I'll just add that an excavated tunnel on the Waterfront is my preference. The viaduct can remain in place, though during the last year, traffic is diverted via Broad while rebuilding Lower Belltown. By then, traffic can enter the tunnel at Pike and exit in SoDo. That last year will also have AWV demolition, another unavoidable construction disruption.

I figure voters rejected the tunnel due to their understandable lack of faith in the process and they wanted a study of surface boulevard options, which they didn't get. None of the surface boulevard options are sensible. And, they rejected the elevated replacement because it was the most monstrous 6-lane viaduct.

Wells

Posted Mon, Jan 19, 10:08 a.m. Inappropriate

"I suspect that many of those supporting the deep tunnel solution will eventually push to have the historic pier sheds on the waterfront taken out to improve park and condo views for the lucky few who can afford to live in the new condos that will eventually develop in the formr viaduct right-of-way."

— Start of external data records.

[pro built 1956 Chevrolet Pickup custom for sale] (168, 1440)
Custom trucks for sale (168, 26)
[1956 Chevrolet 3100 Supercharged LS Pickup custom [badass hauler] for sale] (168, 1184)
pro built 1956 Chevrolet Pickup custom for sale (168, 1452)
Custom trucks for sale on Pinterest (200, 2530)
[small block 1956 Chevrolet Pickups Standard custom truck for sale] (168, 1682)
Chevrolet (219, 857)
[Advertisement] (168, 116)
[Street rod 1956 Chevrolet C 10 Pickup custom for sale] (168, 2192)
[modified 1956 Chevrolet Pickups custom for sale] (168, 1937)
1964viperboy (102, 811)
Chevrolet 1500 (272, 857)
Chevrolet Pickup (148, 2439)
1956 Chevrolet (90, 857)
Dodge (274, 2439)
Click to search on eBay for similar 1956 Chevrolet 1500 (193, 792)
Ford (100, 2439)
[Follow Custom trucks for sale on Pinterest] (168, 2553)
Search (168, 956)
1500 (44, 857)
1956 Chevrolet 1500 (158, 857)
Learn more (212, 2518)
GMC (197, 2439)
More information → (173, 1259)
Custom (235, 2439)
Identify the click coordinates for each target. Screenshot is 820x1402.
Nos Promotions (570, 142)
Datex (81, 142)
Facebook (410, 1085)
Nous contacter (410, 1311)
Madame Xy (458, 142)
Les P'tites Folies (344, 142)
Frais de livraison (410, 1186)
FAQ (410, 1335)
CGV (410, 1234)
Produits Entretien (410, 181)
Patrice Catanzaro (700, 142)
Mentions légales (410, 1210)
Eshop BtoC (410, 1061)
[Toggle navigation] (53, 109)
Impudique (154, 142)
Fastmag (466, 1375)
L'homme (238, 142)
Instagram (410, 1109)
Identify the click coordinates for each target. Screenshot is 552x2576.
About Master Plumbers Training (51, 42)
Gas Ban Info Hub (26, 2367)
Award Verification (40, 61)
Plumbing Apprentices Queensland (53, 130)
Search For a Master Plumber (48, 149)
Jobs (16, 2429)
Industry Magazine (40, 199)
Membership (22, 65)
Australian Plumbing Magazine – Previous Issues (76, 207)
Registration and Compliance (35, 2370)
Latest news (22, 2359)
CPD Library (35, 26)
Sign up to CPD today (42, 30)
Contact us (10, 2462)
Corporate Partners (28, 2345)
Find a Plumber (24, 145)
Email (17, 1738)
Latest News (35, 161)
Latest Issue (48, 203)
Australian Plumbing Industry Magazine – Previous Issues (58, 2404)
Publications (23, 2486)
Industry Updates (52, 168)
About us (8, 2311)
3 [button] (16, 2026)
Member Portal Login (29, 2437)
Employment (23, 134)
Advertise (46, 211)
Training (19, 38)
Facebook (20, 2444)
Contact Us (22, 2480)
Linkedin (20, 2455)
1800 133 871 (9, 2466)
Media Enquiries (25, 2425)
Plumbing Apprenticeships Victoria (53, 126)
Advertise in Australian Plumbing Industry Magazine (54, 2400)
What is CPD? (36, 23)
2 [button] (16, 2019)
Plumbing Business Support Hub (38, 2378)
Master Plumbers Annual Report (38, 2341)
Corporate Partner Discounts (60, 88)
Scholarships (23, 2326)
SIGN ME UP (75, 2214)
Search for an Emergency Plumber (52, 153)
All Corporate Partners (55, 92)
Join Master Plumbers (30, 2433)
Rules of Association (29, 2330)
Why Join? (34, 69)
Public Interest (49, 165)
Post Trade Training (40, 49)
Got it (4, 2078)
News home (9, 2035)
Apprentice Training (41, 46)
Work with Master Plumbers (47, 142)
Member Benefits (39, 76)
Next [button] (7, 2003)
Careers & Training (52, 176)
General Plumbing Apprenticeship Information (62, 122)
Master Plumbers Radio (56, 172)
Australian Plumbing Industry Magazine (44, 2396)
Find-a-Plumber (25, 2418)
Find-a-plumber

What? Sorry, Knute, that's ridiculous. I do, however, enjoy your tactic of saying something completely crazy and attributing it to your political opponents.

J.R.

Posted Sun, Jan 3, 11:14 a.m. Inappropriate

Thanks for re-posting this report.
I got a LOT of milage out of it this past year. 6 months before Mike McGinn officially stopped being a lobbyist this report was written. For some strange reason Mike McGinn was surprised that the city council was "rushing" to get the tunnel approved (Doh!). Maybe he should read Crosscut.